Your task:
Extract every one of the entries below, reproducing each line verbatim.
━━ Dataset records ━━
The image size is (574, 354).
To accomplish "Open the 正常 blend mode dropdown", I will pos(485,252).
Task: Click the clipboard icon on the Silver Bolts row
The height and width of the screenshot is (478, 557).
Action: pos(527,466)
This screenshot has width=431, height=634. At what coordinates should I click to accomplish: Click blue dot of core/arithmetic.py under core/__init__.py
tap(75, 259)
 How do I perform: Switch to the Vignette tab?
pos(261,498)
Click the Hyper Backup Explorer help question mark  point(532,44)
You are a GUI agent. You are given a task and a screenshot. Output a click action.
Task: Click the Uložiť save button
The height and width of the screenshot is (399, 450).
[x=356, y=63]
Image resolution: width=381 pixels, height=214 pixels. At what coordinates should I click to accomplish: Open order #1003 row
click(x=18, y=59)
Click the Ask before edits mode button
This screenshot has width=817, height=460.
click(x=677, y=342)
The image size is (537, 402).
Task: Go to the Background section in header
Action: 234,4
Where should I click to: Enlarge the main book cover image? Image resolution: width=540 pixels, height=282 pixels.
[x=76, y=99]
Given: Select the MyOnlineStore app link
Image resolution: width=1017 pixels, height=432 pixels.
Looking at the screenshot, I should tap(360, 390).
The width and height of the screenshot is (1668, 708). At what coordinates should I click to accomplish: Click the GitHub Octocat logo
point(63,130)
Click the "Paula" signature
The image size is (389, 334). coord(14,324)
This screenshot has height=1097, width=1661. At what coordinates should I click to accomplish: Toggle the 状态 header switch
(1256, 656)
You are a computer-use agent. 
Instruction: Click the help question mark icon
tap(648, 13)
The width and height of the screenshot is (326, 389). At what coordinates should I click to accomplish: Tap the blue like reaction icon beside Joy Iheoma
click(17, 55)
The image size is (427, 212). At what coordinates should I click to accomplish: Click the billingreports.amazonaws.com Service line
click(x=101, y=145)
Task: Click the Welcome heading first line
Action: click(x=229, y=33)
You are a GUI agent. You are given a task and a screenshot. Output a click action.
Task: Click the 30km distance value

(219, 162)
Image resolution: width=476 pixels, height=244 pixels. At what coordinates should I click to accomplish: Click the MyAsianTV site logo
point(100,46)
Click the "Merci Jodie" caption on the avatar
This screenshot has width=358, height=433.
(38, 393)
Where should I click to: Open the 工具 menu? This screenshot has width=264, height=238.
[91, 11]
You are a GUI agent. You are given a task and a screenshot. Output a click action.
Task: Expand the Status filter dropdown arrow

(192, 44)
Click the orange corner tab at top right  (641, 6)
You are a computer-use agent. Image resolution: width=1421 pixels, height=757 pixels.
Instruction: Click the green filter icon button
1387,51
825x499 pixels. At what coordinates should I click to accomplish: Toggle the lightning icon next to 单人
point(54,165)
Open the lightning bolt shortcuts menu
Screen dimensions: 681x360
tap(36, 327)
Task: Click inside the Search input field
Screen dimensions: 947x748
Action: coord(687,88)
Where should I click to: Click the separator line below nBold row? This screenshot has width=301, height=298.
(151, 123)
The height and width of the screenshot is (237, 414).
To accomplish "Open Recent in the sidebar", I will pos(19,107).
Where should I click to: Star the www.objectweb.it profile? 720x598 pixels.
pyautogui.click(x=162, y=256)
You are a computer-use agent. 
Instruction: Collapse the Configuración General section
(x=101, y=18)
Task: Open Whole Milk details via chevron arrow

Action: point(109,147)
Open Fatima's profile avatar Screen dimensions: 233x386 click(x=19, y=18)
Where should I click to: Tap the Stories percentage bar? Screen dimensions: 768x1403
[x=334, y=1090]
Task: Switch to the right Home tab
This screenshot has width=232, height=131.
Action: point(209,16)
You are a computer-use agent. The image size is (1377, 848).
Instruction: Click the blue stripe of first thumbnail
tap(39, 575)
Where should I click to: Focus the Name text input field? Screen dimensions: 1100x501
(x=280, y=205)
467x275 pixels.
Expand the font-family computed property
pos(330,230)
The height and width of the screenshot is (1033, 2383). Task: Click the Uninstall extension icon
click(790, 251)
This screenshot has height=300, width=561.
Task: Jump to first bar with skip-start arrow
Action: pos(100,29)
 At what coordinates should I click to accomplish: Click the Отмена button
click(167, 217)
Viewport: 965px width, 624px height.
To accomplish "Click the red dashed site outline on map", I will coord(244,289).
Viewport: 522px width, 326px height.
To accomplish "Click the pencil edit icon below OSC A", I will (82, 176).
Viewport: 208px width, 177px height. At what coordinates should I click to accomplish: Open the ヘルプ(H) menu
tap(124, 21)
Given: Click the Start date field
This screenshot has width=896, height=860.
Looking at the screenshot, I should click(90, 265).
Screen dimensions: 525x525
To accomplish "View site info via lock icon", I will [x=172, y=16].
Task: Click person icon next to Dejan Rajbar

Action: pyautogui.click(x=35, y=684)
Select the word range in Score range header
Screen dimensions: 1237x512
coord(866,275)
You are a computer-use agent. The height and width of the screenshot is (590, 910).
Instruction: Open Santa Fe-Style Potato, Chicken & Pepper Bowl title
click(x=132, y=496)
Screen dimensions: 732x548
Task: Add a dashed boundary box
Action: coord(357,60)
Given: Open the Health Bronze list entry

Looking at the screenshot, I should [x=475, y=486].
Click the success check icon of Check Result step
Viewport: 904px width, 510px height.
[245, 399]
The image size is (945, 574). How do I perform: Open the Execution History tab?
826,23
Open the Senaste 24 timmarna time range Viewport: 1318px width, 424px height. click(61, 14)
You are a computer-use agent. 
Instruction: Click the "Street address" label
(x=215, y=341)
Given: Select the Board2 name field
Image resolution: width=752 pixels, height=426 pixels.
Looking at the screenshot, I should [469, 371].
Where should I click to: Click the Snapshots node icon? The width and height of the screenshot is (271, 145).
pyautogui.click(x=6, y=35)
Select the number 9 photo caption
━━━
The completed task:
The image size is (574, 354).
To accomplish "Open the 正常 blend mode dropdown", I will pos(485,252).
Task: Click the clipboard icon on the Silver Bolts row
The height and width of the screenshot is (478, 557).
Action: pos(527,466)
This screenshot has width=431, height=634. At what coordinates should I click to accomplish: Click blue dot of core/arithmetic.py under core/__init__.py
tap(75, 259)
 How do I perform: Switch to the Vignette tab?
pos(261,498)
Click the Hyper Backup Explorer help question mark  point(532,44)
You are a GUI agent. You are given a task and a screenshot. Output a click action.
Task: Click the Uložiť save button
The height and width of the screenshot is (399, 450).
[x=356, y=63]
Image resolution: width=381 pixels, height=214 pixels. At what coordinates should I click to accomplish: Open order #1003 row
click(x=18, y=59)
Click the Ask before edits mode button
This screenshot has width=817, height=460.
click(x=677, y=342)
The image size is (537, 402).
Task: Go to the Background section in header
Action: 234,4
Where should I click to: Enlarge the main book cover image? Image resolution: width=540 pixels, height=282 pixels.
[x=76, y=99]
Given: Select the MyOnlineStore app link
Image resolution: width=1017 pixels, height=432 pixels.
Looking at the screenshot, I should tap(360, 390).
The width and height of the screenshot is (1668, 708). At what coordinates should I click to accomplish: Click the GitHub Octocat logo
point(63,130)
Click the "Paula" signature
The image size is (389, 334). coord(14,324)
This screenshot has height=1097, width=1661. At what coordinates should I click to accomplish: Toggle the 状态 header switch
(1256, 656)
You are a computer-use agent. 
Instruction: Click the help question mark icon
tap(648, 13)
The width and height of the screenshot is (326, 389). At what coordinates should I click to accomplish: Tap the blue like reaction icon beside Joy Iheoma
click(17, 55)
The image size is (427, 212). At what coordinates should I click to accomplish: Click the billingreports.amazonaws.com Service line
click(x=101, y=145)
Task: Click the Welcome heading first line
Action: click(x=229, y=33)
You are a GUI agent. You are given a task and a screenshot. Output a click action.
Task: Click the 30km distance value

(219, 162)
Image resolution: width=476 pixels, height=244 pixels. At what coordinates should I click to accomplish: Click the MyAsianTV site logo
point(100,46)
Click the "Merci Jodie" caption on the avatar
This screenshot has width=358, height=433.
(38, 393)
Where should I click to: Open the 工具 menu? This screenshot has width=264, height=238.
[91, 11]
You are a GUI agent. You are given a task and a screenshot. Output a click action.
Task: Expand the Status filter dropdown arrow

(192, 44)
Click the orange corner tab at top right  (641, 6)
You are a computer-use agent. Image resolution: width=1421 pixels, height=757 pixels.
Instruction: Click the green filter icon button
1387,51
825x499 pixels. At what coordinates should I click to accomplish: Toggle the lightning icon next to 单人
point(54,165)
Open the lightning bolt shortcuts menu
Screen dimensions: 681x360
tap(36, 327)
Task: Click inside the Search input field
Screen dimensions: 947x748
Action: coord(687,88)
Where should I click to: Click the separator line below nBold row? This screenshot has width=301, height=298.
(151, 123)
The height and width of the screenshot is (237, 414).
To accomplish "Open Recent in the sidebar", I will pos(19,107).
Where should I click to: Star the www.objectweb.it profile? 720x598 pixels.
pyautogui.click(x=162, y=256)
You are a computer-use agent. 
Instruction: Collapse the Configuración General section
(x=101, y=18)
Task: Open Whole Milk details via chevron arrow

Action: point(109,147)
Open Fatima's profile avatar Screen dimensions: 233x386 click(x=19, y=18)
Where should I click to: Tap the Stories percentage bar? Screen dimensions: 768x1403
[x=334, y=1090]
Task: Switch to the right Home tab
This screenshot has width=232, height=131.
Action: point(209,16)
You are a computer-use agent. The image size is (1377, 848).
Instruction: Click the blue stripe of first thumbnail
tap(39, 575)
Where should I click to: Focus the Name text input field? Screen dimensions: 1100x501
(x=280, y=205)
467x275 pixels.
Expand the font-family computed property
pos(330,230)
The height and width of the screenshot is (1033, 2383). Task: Click the Uninstall extension icon
click(790, 251)
This screenshot has height=300, width=561.
Task: Jump to first bar with skip-start arrow
Action: pos(100,29)
 At what coordinates should I click to accomplish: Click the Отмена button
click(167, 217)
Viewport: 965px width, 624px height.
To accomplish "Click the red dashed site outline on map", I will coord(244,289).
Viewport: 522px width, 326px height.
To accomplish "Click the pencil edit icon below OSC A", I will (82, 176).
Viewport: 208px width, 177px height. At what coordinates should I click to accomplish: Open the ヘルプ(H) menu
tap(124, 21)
Given: Click the Start date field
This screenshot has width=896, height=860.
Looking at the screenshot, I should click(90, 265).
Screen dimensions: 525x525
To accomplish "View site info via lock icon", I will [x=172, y=16].
Task: Click person icon next to Dejan Rajbar

Action: pyautogui.click(x=35, y=684)
Select the word range in Score range header
Screen dimensions: 1237x512
coord(866,275)
You are a computer-use agent. The height and width of the screenshot is (590, 910).
Instruction: Open Santa Fe-Style Potato, Chicken & Pepper Bowl title
click(x=132, y=496)
Screen dimensions: 732x548
Task: Add a dashed boundary box
Action: coord(357,60)
Given: Open the Health Bronze list entry

Looking at the screenshot, I should [x=475, y=486].
Click the success check icon of Check Result step
Viewport: 904px width, 510px height.
[245, 399]
The image size is (945, 574). How do I perform: Open the Execution History tab?
826,23
Open the Senaste 24 timmarna time range Viewport: 1318px width, 424px height. click(61, 14)
You are a computer-use agent. 
Instruction: Click the "Street address" label
(x=215, y=341)
Given: Select the Board2 name field
Image resolution: width=752 pixels, height=426 pixels.
Looking at the screenshot, I should [469, 371].
Where should I click to: Click the Snapshots node icon? The width and height of the screenshot is (271, 145).
pyautogui.click(x=6, y=35)
Select the number 9 photo caption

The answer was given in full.